[Given task]
Reproduce every line of the items below word for word, keeping them in their original order.

+++++

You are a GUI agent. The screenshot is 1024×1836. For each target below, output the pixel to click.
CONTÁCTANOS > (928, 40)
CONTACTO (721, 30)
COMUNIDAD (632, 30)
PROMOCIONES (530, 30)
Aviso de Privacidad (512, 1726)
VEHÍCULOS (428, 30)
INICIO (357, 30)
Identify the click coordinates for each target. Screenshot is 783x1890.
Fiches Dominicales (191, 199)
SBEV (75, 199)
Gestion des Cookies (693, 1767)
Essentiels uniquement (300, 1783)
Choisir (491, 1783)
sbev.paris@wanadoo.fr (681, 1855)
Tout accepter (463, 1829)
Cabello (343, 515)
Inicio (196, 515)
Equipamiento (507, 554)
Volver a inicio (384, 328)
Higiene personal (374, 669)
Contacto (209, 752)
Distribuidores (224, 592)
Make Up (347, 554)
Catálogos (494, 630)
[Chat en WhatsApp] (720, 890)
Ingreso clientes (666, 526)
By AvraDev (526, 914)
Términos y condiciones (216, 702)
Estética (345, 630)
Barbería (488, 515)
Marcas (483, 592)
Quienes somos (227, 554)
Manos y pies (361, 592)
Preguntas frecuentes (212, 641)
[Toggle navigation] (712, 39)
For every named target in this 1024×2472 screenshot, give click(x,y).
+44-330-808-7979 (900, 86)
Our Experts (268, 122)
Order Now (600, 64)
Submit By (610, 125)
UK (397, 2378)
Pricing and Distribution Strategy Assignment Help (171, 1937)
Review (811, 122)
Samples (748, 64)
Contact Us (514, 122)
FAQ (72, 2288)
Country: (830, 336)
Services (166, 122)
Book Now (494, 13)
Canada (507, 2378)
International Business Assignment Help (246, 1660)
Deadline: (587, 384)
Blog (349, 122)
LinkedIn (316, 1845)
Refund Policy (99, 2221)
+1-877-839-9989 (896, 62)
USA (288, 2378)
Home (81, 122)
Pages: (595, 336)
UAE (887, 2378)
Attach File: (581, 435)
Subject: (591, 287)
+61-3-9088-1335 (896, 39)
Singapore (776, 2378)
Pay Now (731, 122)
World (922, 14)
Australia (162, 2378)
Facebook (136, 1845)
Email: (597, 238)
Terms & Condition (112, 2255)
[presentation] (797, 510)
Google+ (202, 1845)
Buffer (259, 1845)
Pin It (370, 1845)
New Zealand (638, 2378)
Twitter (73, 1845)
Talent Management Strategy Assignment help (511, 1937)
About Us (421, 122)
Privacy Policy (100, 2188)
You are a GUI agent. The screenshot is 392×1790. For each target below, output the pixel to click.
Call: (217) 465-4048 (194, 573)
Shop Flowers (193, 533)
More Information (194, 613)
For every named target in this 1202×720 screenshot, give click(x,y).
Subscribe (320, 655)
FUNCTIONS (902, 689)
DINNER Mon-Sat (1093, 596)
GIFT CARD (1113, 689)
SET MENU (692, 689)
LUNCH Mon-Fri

+++++

[Worked answer]
You are a GUI agent. The screenshot is 1024×1836. For each target below, output the pixel to click.
CONTÁCTANOS > (928, 40)
CONTACTO (721, 30)
COMUNIDAD (632, 30)
PROMOCIONES (530, 30)
Aviso de Privacidad (512, 1726)
VEHÍCULOS (428, 30)
INICIO (357, 30)
Identify the click coordinates for each target. Screenshot is 783x1890.
Fiches Dominicales (191, 199)
SBEV (75, 199)
Gestion des Cookies (693, 1767)
Essentiels uniquement (300, 1783)
Choisir (491, 1783)
sbev.paris@wanadoo.fr (681, 1855)
Tout accepter (463, 1829)
Cabello (343, 515)
Inicio (196, 515)
Equipamiento (507, 554)
Volver a inicio (384, 328)
Higiene personal (374, 669)
Contacto (209, 752)
Distribuidores (224, 592)
Make Up (347, 554)
Catálogos (494, 630)
[Chat en WhatsApp] (720, 890)
Ingreso clientes (666, 526)
By AvraDev (526, 914)
Términos y condiciones (216, 702)
Estética (345, 630)
Barbería (488, 515)
Marcas (483, 592)
Quienes somos (227, 554)
Manos y pies (361, 592)
Preguntas frecuentes (212, 641)
[Toggle navigation] (712, 39)
For every named target in this 1024×2472 screenshot, give click(x,y).
+44-330-808-7979 (900, 86)
Our Experts (268, 122)
Order Now (600, 64)
Submit By (610, 125)
UK (397, 2378)
Pricing and Distribution Strategy Assignment Help (171, 1937)
Review (811, 122)
Samples (748, 64)
Contact Us (514, 122)
FAQ (72, 2288)
Country: (830, 336)
Services (166, 122)
Book Now (494, 13)
Canada (507, 2378)
International Business Assignment Help (246, 1660)
Deadline: (587, 384)
Blog (349, 122)
LinkedIn (316, 1845)
Refund Policy (99, 2221)
+1-877-839-9989 (896, 62)
USA (288, 2378)
Home (81, 122)
Pages: (595, 336)
UAE (887, 2378)
Attach File: (581, 435)
Subject: (591, 287)
+61-3-9088-1335 (896, 39)
Singapore (776, 2378)
Pay Now (731, 122)
World (922, 14)
Australia (162, 2378)
Facebook (136, 1845)
Email: (597, 238)
Terms & Condition (112, 2255)
[presentation] (797, 510)
Google+ (202, 1845)
Buffer (259, 1845)
Pin It (370, 1845)
New Zealand (638, 2378)
Twitter (73, 1845)
Talent Management Strategy Assignment help (511, 1937)
About Us (421, 122)
Privacy Policy (100, 2188)
You are a GUI agent. The screenshot is 392×1790. For each target below, output the pixel to click.
Call: (217) 465-4048 (194, 573)
Shop Flowers (193, 533)
More Information (194, 613)
For every named target in this 1202×720 screenshot, give click(x,y).
Subscribe (320, 655)
FUNCTIONS (902, 689)
DINNER Mon-Sat (1093, 596)
GIFT CARD (1113, 689)
SET MENU (692, 689)
LUNCH Mon-Fri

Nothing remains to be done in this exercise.